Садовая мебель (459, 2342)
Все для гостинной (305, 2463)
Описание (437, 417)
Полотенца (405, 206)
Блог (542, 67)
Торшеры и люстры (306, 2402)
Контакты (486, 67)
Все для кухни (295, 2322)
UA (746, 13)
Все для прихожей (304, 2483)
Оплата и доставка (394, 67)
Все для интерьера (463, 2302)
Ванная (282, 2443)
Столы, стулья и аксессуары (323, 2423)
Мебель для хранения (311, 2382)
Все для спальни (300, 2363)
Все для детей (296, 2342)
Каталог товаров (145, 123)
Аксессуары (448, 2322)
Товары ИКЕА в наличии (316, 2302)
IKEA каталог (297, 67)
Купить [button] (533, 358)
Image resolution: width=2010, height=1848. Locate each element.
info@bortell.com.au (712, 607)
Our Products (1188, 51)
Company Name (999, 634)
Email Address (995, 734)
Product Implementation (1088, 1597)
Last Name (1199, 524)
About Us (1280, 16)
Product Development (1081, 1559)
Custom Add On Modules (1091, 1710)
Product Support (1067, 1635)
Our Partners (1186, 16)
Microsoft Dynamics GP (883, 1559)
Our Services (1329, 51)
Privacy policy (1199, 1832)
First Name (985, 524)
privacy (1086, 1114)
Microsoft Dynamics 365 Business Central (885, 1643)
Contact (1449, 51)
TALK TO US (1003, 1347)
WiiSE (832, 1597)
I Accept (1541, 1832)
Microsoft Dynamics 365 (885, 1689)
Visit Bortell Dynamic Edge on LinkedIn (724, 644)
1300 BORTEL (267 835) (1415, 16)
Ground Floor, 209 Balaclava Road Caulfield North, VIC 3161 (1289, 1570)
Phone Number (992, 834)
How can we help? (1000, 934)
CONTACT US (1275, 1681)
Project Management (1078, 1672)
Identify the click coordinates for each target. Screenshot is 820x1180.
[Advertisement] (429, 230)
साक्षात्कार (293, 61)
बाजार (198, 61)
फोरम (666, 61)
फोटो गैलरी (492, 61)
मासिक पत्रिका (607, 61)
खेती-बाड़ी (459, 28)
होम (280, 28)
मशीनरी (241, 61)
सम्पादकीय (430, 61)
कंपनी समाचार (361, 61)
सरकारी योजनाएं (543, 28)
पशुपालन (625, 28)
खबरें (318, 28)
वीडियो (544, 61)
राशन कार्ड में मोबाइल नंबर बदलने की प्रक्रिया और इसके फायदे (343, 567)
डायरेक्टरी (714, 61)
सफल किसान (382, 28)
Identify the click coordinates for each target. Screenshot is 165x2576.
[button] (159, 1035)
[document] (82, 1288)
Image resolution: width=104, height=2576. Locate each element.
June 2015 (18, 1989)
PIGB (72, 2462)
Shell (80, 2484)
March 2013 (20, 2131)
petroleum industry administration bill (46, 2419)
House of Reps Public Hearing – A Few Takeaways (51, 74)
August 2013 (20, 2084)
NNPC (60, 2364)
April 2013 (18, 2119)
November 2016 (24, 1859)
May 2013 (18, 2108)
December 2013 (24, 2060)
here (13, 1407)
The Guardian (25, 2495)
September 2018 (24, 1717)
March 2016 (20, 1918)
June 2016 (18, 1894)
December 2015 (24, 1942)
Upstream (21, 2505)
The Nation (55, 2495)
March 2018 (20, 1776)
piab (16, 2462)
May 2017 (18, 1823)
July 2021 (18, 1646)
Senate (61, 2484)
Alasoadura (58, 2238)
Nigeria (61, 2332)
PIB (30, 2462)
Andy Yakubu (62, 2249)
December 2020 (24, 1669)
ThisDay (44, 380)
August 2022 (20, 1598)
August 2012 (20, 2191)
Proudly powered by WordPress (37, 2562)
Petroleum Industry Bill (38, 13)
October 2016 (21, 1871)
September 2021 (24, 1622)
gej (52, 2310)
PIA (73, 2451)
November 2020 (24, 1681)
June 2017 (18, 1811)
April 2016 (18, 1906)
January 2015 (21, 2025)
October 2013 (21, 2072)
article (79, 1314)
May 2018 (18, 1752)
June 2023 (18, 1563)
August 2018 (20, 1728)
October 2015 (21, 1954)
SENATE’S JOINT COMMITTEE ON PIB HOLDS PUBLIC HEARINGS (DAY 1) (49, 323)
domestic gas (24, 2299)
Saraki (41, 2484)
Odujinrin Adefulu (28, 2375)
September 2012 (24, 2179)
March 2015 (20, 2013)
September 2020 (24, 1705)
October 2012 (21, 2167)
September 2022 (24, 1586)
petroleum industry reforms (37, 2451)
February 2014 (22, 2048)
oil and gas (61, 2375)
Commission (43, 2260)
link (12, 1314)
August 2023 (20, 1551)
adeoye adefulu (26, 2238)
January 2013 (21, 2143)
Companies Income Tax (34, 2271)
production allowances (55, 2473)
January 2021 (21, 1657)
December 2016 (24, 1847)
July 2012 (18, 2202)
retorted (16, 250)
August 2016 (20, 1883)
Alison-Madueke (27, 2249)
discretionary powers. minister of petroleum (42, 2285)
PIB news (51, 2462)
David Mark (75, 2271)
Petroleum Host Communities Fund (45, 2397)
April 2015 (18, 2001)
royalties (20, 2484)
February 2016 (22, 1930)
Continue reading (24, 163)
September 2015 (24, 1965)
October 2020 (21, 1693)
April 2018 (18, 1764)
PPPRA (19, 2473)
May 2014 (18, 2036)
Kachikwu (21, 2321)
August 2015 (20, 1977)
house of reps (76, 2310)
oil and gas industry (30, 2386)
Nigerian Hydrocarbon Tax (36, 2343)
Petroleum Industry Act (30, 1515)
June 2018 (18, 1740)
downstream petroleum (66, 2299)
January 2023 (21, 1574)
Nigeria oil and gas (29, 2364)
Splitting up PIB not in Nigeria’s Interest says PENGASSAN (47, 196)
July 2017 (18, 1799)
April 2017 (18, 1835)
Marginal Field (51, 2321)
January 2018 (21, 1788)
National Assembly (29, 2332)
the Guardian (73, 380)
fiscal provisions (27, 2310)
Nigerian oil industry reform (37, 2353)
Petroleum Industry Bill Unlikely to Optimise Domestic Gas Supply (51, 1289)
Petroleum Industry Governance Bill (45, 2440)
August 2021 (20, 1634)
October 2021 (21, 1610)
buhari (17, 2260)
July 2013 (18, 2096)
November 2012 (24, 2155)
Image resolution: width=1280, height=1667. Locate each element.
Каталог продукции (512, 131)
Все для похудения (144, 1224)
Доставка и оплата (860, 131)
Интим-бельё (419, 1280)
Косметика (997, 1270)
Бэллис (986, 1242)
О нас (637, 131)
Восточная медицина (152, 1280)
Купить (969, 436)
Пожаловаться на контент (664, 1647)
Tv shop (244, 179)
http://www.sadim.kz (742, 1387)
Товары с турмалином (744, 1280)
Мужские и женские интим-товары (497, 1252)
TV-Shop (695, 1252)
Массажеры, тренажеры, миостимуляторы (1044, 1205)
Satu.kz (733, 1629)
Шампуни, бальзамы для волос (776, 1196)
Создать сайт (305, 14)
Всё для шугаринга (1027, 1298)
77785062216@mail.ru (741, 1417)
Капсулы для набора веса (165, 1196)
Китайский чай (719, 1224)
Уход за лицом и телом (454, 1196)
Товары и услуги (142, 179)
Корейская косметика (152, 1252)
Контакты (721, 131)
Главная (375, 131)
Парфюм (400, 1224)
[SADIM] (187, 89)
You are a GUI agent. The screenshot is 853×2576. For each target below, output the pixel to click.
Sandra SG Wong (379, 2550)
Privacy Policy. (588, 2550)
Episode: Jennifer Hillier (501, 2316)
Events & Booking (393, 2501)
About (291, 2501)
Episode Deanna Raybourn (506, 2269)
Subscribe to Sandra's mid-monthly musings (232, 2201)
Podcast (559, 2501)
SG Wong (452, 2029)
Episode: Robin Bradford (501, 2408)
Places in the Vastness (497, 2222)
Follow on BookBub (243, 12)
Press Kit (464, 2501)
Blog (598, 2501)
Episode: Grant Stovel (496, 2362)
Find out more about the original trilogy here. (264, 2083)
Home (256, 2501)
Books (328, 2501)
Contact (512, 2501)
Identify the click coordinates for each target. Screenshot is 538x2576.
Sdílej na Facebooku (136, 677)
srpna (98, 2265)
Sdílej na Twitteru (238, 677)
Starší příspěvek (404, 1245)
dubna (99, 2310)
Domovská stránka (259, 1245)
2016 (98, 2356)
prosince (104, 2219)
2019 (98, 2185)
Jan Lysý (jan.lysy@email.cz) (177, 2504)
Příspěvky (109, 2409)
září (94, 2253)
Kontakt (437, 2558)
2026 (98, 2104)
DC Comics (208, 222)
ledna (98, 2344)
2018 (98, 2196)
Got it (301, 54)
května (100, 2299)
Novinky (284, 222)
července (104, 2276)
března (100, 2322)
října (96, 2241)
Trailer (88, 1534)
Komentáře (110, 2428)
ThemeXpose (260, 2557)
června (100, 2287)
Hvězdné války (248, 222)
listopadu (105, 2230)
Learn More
::::::::
◆ **REQUIRED ACTION**
If a line in the material above holds the word "Image", count it, then give the total as a bare number.

◆ **SOLUTION FOR THIS TASK**
3